The book is 21.5 Unbreakable Laws of Selling by Jeffrey Gitomer. (Yes, I would highly recommend it if you haven’t read it.)
When I visited Amazon to buy it for my Kindle, I noticed he had mostly top reviews, with one or two hovering near the bottom. I’m always interested in what people have to say, so I scrolled down to take a look. And as expected, I found the negative review to say this:
“Nothing new here. This sales book is like “The Secret” and many other books that are about manifesting what you want. The only difference here is that he’s taken these same principles and applied them to a sales persons perspective on how to succeed.”
Yet along side the one or two negative reviews – reviews that only gave one or two stars – were a couple dozen 5 star reviews. Like this one:
“Great, like all of his books! My revenue increases every time I read one of his books, Jeffrey is a fantastic sales motivator.”
You see this kind of action again and again. And it really is no surprise. In fact, I’ve found this same action myself in the books, infoproducts and training courses I’ve created and sold over the years.
What is the difference?
It’s a case of a person falling into the trap of negativity.
When a person is on the uphill slope, pushing forward knowing they are on the road to success, they can find the positive in everything. They look at everything they do as a way to fill what’s missing at the moment. By putting your attention on how to solve a problem, the solution can be right in front of you, possibly in something you’ve looked at, read, or even learned from before. But this time you’re looking at it through different eyes. You’ve learned. You’ve grown. You’ve experienced a whole lot more since the last time you’ve read a piece of advice.
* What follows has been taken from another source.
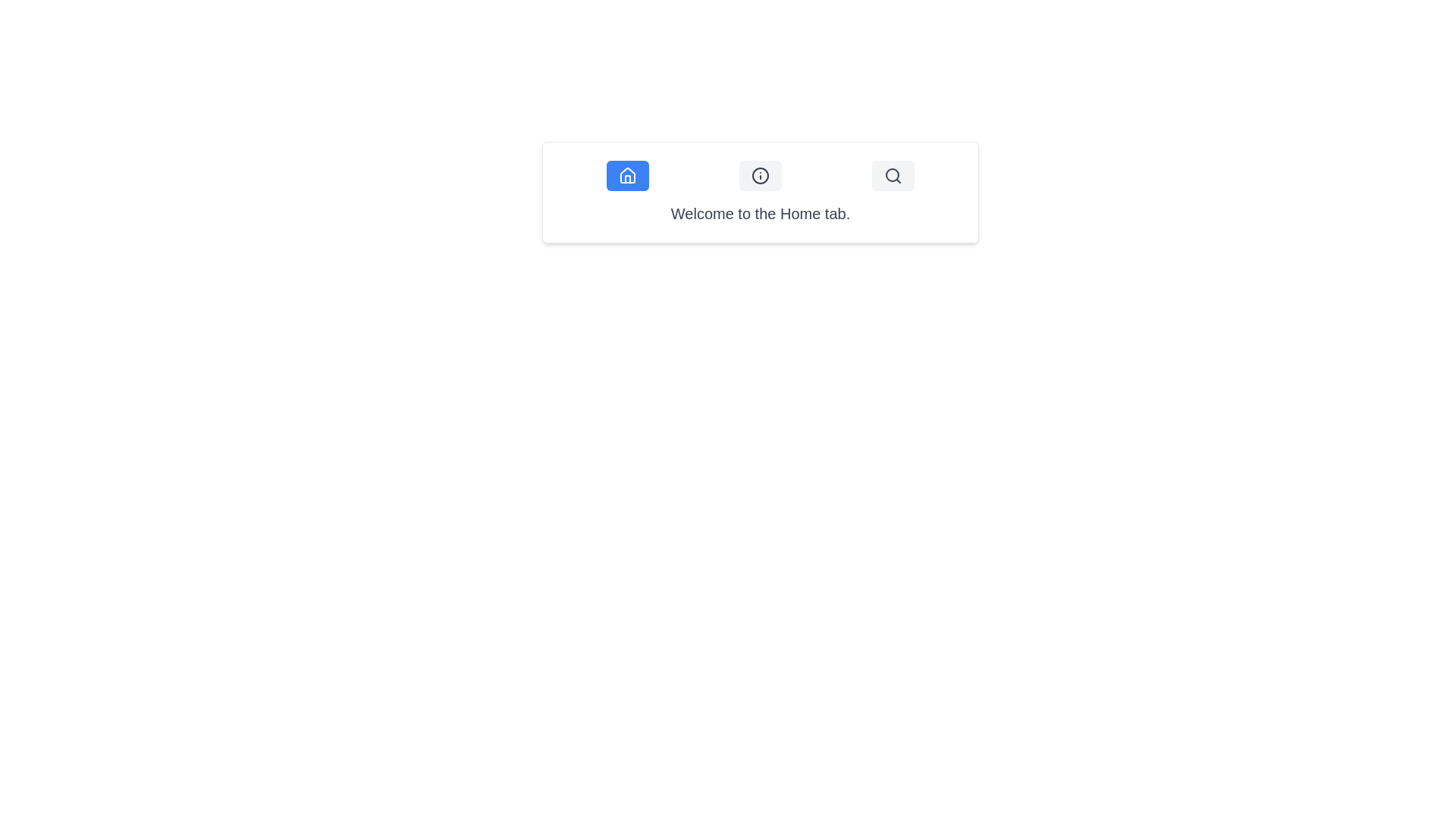 This screenshot has width=1456, height=819. I want to click on the middle button in the horizontal row of three buttons, which provides information or help related to the current context, so click(761, 174).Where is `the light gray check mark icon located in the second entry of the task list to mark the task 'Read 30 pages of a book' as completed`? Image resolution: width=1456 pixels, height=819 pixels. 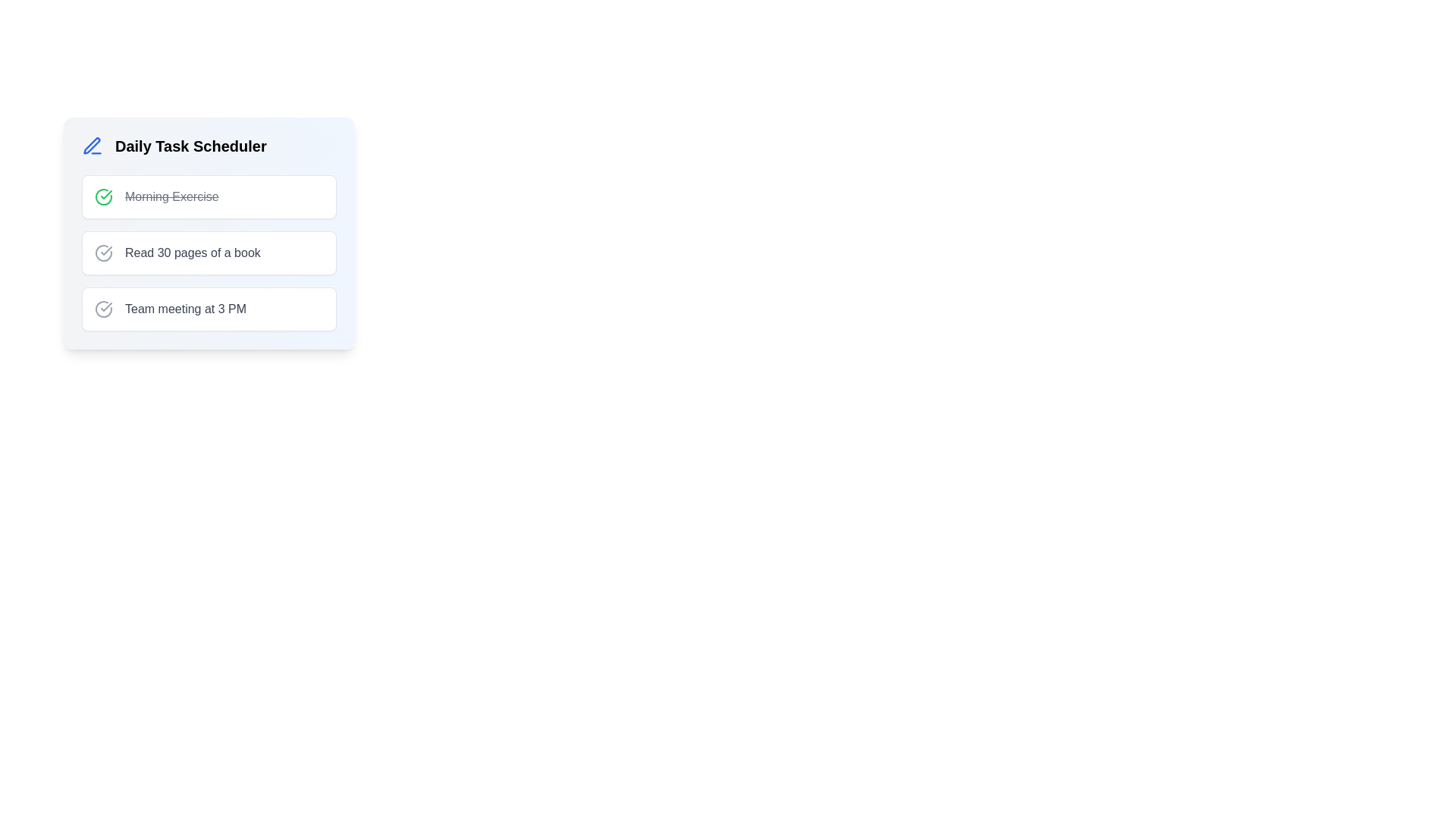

So it means something entirely different to you right now in the moment.
But when you fall into the negative trap and start falling down the hill, nothing goes your way. Everything turns into “been there, done that” advice. And you start telling everyone around you “I’ve tried it all before and it just doesn’t work.” “Pick up a book and reread it – why, I’ve already read it.” Because your mind is closed, nothing gets in to help you turn your current situation around. After all, everything else is the problem, not you … right?
Guess what? Both ways are correct.
From every book on your shelf, every guru you’ve ever trusted, every person that has mentored you, to every teacher you’ve learned from; they all have something to say to inspire you down every road you turn. You just have to be open to learning what they have to say and how it applies to your life right now.
When I find great books, I invest in them and keep them on my shelf close to me. (Or as the case is now, I keep them on my Kindle.) I highlight them. I use stickies to make notes. And I reread them again and again whenever I’m looking for a solution to a new problem.
When you have a great book with advice from someone high up in a field, every time you read it you have the opportunity to learn something new. And if you find someone you enjoy enough that writes book after book, even if the topic is the same, they still approach things from different angles or use different stories to make a point.
When you read it, you are at a different place. You have different “problems”. You need different advice. And when you read or reread advice you found great in the past, you may read it in a slightly different way – and it makes perfect sense for what you need today. It fills in the gap that was missing right now at this point in time.
In Gitomer’s book, he reminded me of a quote I’ve loved over the years:
“If you want things to get better, you have to be better.”
Nothing stays the same if you work on you. It only gets better. But you have to be conscious of what that means.